Causes of back-trap mottle in lithographic offset prints on coated papers

Abstract

Back-trap mottle is a common and serious print quality problem in lithographic offset printing of coated papers. It is caused by nonuniform ink retransfer from an already printed surface when it passes through a subsequent printing nip with the print in contact with the rubber blanket in that nip. A nonuniform surface porosity gives rise to mottle. A key parameter in mottling contexts is the coating mass distribution, which must be uniform. Good relationships between mottle and mass distribution have also been reported; the mottle pattern coincides with that of the coating mass distribution. High blade pressures, compressible base papers, and high water pick-up between application and metering, which plasticizes the paper, yield uniform mass distributions, but these parameters might have a detrimental effect on the runnability in blade coating in terms of web breaks.
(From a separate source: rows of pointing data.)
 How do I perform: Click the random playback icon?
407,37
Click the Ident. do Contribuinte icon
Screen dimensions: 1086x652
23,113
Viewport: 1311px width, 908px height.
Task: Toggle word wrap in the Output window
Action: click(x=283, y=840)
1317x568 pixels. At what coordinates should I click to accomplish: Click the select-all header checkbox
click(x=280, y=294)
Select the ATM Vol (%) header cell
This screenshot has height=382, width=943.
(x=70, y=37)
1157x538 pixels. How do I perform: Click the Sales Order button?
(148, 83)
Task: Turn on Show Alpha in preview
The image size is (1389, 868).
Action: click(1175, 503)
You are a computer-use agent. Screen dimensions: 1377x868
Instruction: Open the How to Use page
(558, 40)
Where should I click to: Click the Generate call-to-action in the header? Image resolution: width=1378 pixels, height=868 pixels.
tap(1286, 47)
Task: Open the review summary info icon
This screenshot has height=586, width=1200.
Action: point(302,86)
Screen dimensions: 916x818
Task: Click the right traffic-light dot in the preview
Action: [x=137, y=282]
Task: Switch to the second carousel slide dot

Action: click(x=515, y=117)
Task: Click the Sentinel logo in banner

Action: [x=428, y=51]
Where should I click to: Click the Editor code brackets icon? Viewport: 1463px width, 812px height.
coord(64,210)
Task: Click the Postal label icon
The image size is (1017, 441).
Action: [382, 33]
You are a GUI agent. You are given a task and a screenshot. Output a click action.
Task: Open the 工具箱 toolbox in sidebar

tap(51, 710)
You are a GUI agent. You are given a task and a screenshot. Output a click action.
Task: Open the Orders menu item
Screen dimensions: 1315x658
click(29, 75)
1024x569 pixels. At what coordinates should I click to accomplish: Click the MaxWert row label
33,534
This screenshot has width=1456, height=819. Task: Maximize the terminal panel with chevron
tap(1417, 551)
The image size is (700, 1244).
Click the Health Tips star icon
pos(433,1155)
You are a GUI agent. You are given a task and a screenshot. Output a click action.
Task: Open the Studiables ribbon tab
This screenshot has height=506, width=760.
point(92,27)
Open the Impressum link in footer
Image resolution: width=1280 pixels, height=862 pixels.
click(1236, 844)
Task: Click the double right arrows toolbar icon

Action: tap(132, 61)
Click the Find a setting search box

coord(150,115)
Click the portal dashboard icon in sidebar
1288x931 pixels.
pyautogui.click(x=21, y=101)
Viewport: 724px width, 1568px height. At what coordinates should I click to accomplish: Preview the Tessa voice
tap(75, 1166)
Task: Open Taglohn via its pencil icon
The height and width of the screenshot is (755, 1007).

The general opinion has been that nonuniform surface porosity is caused by binder migration and enrichment of binder in the coating surface, more in the high coat weight areas and less in the low coat weight areas. Recent research has suggested that a more probable mechanism is depletion of binder in the coating surface. Nonuniform shrinkage of the pigment matrix (filter cake) formed during the consolidation between the first critical concentration (FCC) and the second critical concentration (SCC) is another possible mechanism. Relevant relaxation times for latex and the time scales for consolidation show that the high coat weight areas shrink more than the low coat weight areas in the coating layer. A recent pilot-scale experiment has shown that the drying strategy did not affect the differences in shrinkage between high and low coat weight areas. The drying strategy has a pronounced impact on mottle. A high evaporation rate at the beginning of the evaporation results in less mottle than a low evaporation rate. The least mottle is obtained if the drying is performed with a gap in the course of evaporation between the FCC and the SCC.